Cristina, la niña de 6 años hallada sola en el Alvia: "Mis padres han muerto"
La tragedia de Adamuz deja marcas que no se borran rápido. No solo en las familias que han perdido a los suyos, también en quienes llegaron de los primeros a una escena que nadie espera ver.
Entre esos primeros testigos están Ángel Ayala y Arturo Carmona, los dos guardia civiles que se plantaron en la zona cero del Alvia tras el aviso de un pasajero, José Ramón, que fue avanzando con una linterna por el recorrido entre los dos trenes siniestrados.
Lo que parecía una asistencia a heridos se convirtió, en cuestión de minutos, en un choque frontal con una situación extrema, con víctimas en el suelo y una oscuridad que lo complicaba todo.
- Los primeros minutos en la zona cero
- Cristina, seis años y una frase imposible de olvidar
- La pista que reveló que había dos trenes
- Rescates, ayuda civil y el golpe al volver a casa
Los primeros minutos en la zona cero
Ayala y Carmona llegaron alertados por José Ramón, un pasajero que, linterna en mano, recorrió el tramo entre los dos convoyes para pedir ayuda. Gracias a ese aviso, los agentes alcanzaron el punto más crítico cuando todavía reinaba la confusión.
Hasta ese instante, nadie de los trenes sabía que había otro accidentado. En medio de ese desconcierto, el camino hacia los vagones dejó una primera escena que se quedó grabada: una niña caminando sola, en silencio, en plena noche.
Cristina, seis años y una frase imposible de olvidar
En esa ruta se toparon con Cristina, de seis años, completamente sola. Al verla, intentaron ubicar a sus familiares, pero la respuesta llegó de golpe, con una frase que les dejó helados: "Mi madre y mi padre están muertos".
Los guardias civiles avanzaron unos metros más y se encontraron con la dimensión real del desastre: víctimas en el suelo y una escena difícil de describir. Cristina, mientras tanto, había logrado escapar por su cuenta, incluso quitándose su abrigo y sus zapatos para salir. Estaba intacta, pero ya sin sus padres y sin su hermano, fallecidos en el accidente.
La pérdida ha golpeado especialmente a Aljaraque, en Huelva, donde el pueblo ha llorado sin consuelo a toda esa familia. Habían ido a Madrid para ver un partido de fútbol y disfrutar de un musical, un regalo de Reyes que terminó en tragedia.
En ese contexto, se recuerda una de las frases que ilustra el cuidado que recibió la menor tras el rescate: "Pasamos muchas horas dentro de un coche oficial con calefacción porque tenía mucho frío, la niña hablaba muchísimo, no he conocido una niña más valiente nunca".
La pista que reveló que había dos trenes
Carmona explicó que el descubrimiento de que había dos trenes implicados llegó por un detalle inquietante.
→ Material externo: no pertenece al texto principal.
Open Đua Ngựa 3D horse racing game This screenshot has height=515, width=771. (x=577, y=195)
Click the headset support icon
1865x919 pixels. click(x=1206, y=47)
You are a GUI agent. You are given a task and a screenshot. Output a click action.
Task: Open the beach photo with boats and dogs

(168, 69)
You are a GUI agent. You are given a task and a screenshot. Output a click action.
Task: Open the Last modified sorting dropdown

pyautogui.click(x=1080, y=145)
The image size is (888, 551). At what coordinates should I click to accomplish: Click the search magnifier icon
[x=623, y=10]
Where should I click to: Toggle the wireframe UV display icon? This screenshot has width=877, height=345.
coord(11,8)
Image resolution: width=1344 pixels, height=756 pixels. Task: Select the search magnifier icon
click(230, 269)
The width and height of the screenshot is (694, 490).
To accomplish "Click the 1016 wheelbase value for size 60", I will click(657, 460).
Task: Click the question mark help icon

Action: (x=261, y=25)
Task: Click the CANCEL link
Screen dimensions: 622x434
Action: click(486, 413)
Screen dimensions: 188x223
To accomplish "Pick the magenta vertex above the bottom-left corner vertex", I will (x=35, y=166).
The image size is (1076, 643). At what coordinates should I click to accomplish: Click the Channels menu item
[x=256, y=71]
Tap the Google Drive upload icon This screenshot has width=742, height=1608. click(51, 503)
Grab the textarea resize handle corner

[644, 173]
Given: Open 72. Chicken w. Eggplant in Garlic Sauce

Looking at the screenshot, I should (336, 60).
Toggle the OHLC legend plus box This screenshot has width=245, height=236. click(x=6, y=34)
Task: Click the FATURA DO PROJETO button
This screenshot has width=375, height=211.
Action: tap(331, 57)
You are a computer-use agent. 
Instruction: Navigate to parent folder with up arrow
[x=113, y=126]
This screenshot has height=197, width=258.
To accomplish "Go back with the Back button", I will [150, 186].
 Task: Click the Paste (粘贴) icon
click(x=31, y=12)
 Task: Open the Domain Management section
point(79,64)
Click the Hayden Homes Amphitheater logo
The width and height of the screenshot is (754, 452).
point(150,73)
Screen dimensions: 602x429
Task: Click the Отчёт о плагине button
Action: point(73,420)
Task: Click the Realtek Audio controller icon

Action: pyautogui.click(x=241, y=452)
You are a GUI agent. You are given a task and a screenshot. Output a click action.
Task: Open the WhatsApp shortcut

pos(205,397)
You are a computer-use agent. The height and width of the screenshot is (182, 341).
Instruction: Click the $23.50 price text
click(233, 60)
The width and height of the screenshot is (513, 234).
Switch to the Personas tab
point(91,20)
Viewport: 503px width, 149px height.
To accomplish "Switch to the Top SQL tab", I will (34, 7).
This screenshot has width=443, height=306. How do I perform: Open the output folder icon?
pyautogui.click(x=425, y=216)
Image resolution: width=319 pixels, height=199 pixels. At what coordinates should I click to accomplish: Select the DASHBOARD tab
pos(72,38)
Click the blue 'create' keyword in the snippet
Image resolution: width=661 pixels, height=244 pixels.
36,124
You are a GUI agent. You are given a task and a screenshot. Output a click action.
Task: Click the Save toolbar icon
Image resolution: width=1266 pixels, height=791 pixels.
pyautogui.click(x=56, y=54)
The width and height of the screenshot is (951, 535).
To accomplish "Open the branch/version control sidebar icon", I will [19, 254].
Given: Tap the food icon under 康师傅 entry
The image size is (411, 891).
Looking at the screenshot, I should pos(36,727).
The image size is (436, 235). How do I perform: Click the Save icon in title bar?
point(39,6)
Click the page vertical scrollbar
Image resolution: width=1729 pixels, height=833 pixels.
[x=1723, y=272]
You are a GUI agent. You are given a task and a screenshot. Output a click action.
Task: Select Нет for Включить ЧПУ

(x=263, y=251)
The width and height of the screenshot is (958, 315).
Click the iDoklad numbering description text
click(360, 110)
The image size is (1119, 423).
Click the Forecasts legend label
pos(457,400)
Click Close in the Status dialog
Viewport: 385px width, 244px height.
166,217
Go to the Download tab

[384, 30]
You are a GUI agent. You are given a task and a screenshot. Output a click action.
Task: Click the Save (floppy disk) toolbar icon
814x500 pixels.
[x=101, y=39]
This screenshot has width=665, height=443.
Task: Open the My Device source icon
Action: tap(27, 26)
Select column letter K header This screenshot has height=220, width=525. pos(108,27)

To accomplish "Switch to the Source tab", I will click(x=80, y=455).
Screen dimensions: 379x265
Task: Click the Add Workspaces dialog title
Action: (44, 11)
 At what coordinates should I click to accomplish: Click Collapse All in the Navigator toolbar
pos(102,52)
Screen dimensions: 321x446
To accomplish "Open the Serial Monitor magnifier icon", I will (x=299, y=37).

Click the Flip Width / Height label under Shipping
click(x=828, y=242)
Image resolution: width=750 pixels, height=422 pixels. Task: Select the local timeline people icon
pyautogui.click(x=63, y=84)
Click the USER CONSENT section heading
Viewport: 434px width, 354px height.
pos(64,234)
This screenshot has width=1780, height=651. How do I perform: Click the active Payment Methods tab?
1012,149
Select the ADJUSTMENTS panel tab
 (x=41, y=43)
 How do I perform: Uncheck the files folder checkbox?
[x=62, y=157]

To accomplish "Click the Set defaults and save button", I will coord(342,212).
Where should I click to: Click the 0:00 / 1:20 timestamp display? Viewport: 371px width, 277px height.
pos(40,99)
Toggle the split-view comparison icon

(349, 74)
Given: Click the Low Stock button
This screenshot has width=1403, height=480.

Mientras trabajaban en la zona, vieron aproximarse un grupo de personas por el lado izquierdo, saliendo de una zona oscura.
Aquello "no cuadraba" porque, según la posición en la que estaban, esas personas venían desde "la zona contraria a la que se encontraba" el primer tren localizado, el Iryo. Al acercarse a ese grupo, un hombre les confirmó la clave: venían de un segundo tren, el Alvia.
Ayala, por su parte, describió la imagen de ese grupo avanzando en la oscuridad desde el otro punto del siniestro. Aseguró que era "muy numeroso, iluminándose con la linterna de los teléfonos móviles".
Con esa información, el escenario encajó: no se trataba de un único accidente, y el operativo debía contemplar a dos convoyes y a más personas afectadas de las que se pensaba al principio.
Rescates, ayuda civil y el golpe al volver a casa
Aunque en el Iryo ya había muchísimo por hacer, el trabajo se centró en sacar a quienes seguían atrapados. Ayala recordó que ambos empezaron a rescatar a personas que estaban incluso atrapadas entre el vagón y el talud.
En plena intervención, se acercó un hombre con chaleco reflectante y un móvil con el que se alumbraba. No era un herido: resultó ser "un tercer maquinista", el de "un tren que estaba a unos dos kilómetros y que no estaba implicado en el siniestro", pero que se había quedado parado al cortarse la circulación.
Poco después empezó a llegar apoyo: personal civil, bomberos y sanitarios. Según se destacó, su ayuda fue clave y el trabajo conjunto permitió avanzar en los rescates en un momento muy delicado.
Acostumbrados a ver fallecidos en accidentes de tráfico, ambos agentes reconocieron que lo vivido aquella noche no tenía parangón. Mantuvieron la calma allí, pero al llegar a casa, ya con silencio y distancia, apareció el llanto.